Locate each line in the records containing "Expand". Copy it.

»»

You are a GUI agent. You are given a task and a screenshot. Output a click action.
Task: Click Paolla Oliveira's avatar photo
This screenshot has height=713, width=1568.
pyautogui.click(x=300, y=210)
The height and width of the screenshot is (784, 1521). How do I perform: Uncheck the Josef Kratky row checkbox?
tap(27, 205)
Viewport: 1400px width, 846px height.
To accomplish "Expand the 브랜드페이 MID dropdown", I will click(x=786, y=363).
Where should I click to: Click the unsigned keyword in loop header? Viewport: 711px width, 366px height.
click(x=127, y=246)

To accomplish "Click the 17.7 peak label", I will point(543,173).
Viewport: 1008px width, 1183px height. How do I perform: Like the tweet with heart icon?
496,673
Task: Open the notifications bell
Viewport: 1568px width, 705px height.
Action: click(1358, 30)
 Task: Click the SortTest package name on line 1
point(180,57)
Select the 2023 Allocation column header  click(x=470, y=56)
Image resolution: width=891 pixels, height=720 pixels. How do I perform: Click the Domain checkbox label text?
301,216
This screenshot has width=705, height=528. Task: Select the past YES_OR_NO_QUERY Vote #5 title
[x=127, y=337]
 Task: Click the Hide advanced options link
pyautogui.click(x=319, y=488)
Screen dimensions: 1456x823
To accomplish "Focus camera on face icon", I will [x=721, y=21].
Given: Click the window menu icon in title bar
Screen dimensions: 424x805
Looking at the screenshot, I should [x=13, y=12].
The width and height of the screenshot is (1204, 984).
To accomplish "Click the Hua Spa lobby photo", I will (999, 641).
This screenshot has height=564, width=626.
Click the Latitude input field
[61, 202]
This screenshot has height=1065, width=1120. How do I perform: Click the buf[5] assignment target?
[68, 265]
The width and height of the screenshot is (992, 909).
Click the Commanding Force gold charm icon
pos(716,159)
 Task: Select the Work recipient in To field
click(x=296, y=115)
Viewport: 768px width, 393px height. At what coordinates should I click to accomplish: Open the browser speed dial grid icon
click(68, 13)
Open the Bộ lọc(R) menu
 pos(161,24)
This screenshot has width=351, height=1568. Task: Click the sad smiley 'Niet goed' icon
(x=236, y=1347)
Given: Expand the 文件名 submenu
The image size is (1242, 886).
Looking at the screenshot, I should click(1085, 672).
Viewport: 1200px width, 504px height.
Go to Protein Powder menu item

««

Your solution:
To accomplish "Expand the 브랜드페이 MID dropdown", I will click(x=786, y=363).
Given: Expand the 文件名 submenu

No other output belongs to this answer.